▸ **Given problem A**: Can you rewrite the part of the piece on authority figure issues starting with "BossiStock_000008449384XSmall Authority figure" and going on through "children of alcoholics.", swapping "professors" for "instructors"?

╭─ Reading text

Don’t Tell Me About Authority Figure Issues!

BossiStock_000008449384XSmall Authority figure issues anyone?  Oh, yes.  We've got them. 

I've posted before about our complicated relationship with authority figures (in college, it's professors, in the work world, it's our bosses, our new "moms" and "dads").  Mainly, I wrote about authority figure issues in the context of handling criticism but I also mentioned it in terms of our assets as children of alcoholics. 

How would you know if you have authority figure issues?  Well, you almost certainly have them if you grew up in an alcoholic household, because you were raised by an unreliable authority figure (with his or her own authority figure issues). Your first model of an authority figure was a problematic one. People with authority figure issues often have problems with their bosses, stemming from an inability to respect the position of authority their boss has.  People with authority figure issues will pick fights with people in positions of authority — a cop, a teacher, a coach, or anyone who has the power to say "no," or tell someone what to do, such as a clerk, a waiter, or a ticket taker who seizes the food you brought into the movie theater.

╰─
╭─ Records for the task

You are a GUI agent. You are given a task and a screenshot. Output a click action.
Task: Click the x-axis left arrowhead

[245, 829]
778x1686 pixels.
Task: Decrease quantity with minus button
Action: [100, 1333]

╰─

▸ **Given problem B**: Could you reproduce the whole listing above, line by line and unchanged?

▸ **Correct answer A**:
BossiStock_000008449384XSmall Authority figure issues anyone?  Oh, yes.  We've got them. 

I've posted before about our complicated relationship with authority figures (in college, it's instructors, in the work world, it's our bosses, our new "moms" and "dads").  Mainly, I wrote about authority figure issues in the context of handling criticism but I also mentioned it in terms of our assets as children of alcoholics.

▸ **Correct answer B**:
You are a GUI agent. You are given a task and a screenshot. Output a click action.
Task: Click the x-axis left arrowhead

[245, 829]
778x1686 pixels.
Task: Decrease quantity with minus button
Action: [100, 1333]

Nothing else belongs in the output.